Hicks Warns of Tighter Military Budgets, Tough Cuts

Hicks Warns of Tighter Military Budgets, Tough Cuts

Woman smiling
Photo by: DoD/EJ Hersom

The Biden administration’s pick to be deputy defense secretary warned a Senate committee to prepare for tighter military budgets. 

Kathleen Hicks, a former Pentagon official who most recently was senior vice president of the Center for Strategic and International Studies, would be the first woman in U.S. history to serve in the second highest DoD post.
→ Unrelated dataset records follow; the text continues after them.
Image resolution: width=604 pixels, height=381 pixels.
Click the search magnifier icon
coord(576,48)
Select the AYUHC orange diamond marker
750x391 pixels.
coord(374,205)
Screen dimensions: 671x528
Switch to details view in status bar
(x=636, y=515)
She would serve under Defense Secretary Lloyd Austin, a retired Army general who is the first Black person to lead the Pentagon. 
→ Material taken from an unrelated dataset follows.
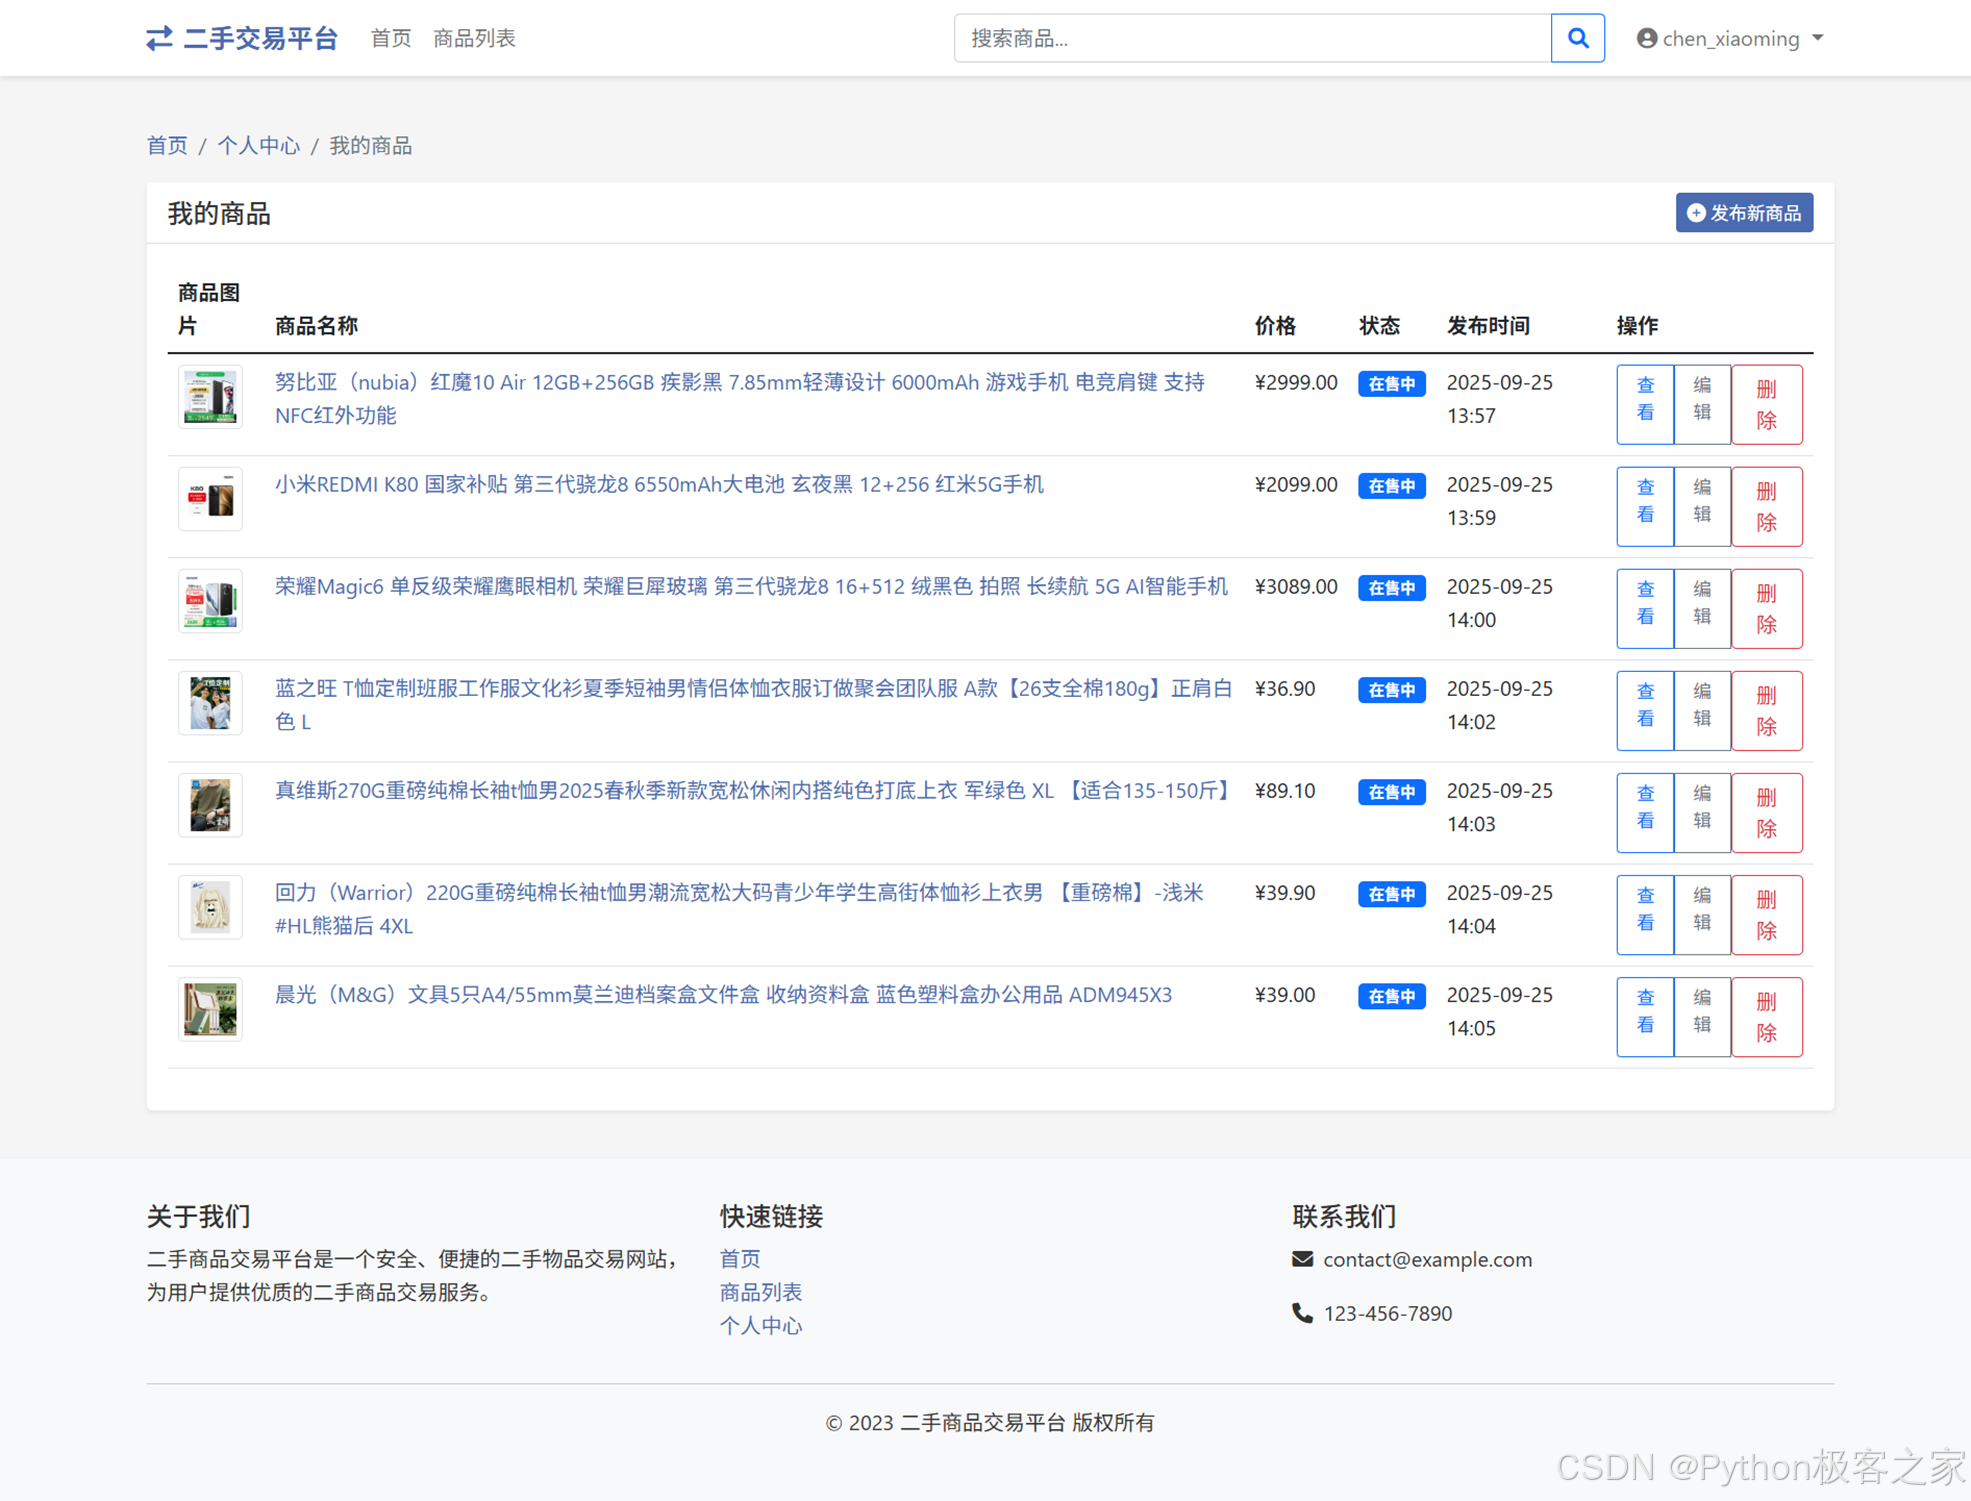Open the chen_xiaoming user dropdown
This screenshot has width=1971, height=1501.
(1730, 38)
Testifying Feb. 2 before the Senate Armed Services Committee about her nomination, Hicks was asked if she still supported the 3% to 5% increase in the defense budget endorsed in 2018 by the nonpartisan National Defense Strategy Commission, on which she served. She said she supported the increase at the time of the report as an “accurate reflection” of funding needs. Anticipating money will become “tight,” she suggested, “We’re going to probably have to think about doing things differently.” 

Budget reductions will not be easy, Hicks said. “In my experience, both the department and Congress have struggled with the hard decisions regarding when to divest legacy or lower priority programs to make room for new investments. If confirmed, I will work with the department's civilian and military leadership and with Congress to determine where we should make those tradeoffs.” 

Army leaders have spoken about prioritizing modernization and future capabilities by retiring legacy systems and potentially reducing force structure. Hicks didn’t rule out these possibilities. “At any topline, the department must balance investment, force structure—including end strength and readiness,” she said, calling for “rigorous analysis” before making changes to the size or shape of the force. 

Hicks has held many Pentagon jobs since 1993, working as a career civilian servant until 2006. “I have led multiple offices and organizations comprising military personnel, career civil servants, contractors and political appointees. Like many of them, I was working in the Pentagon on 9/11 and back at work on 9/12,” she said. 

Hicks also served on the National Commission on the Future of the Army.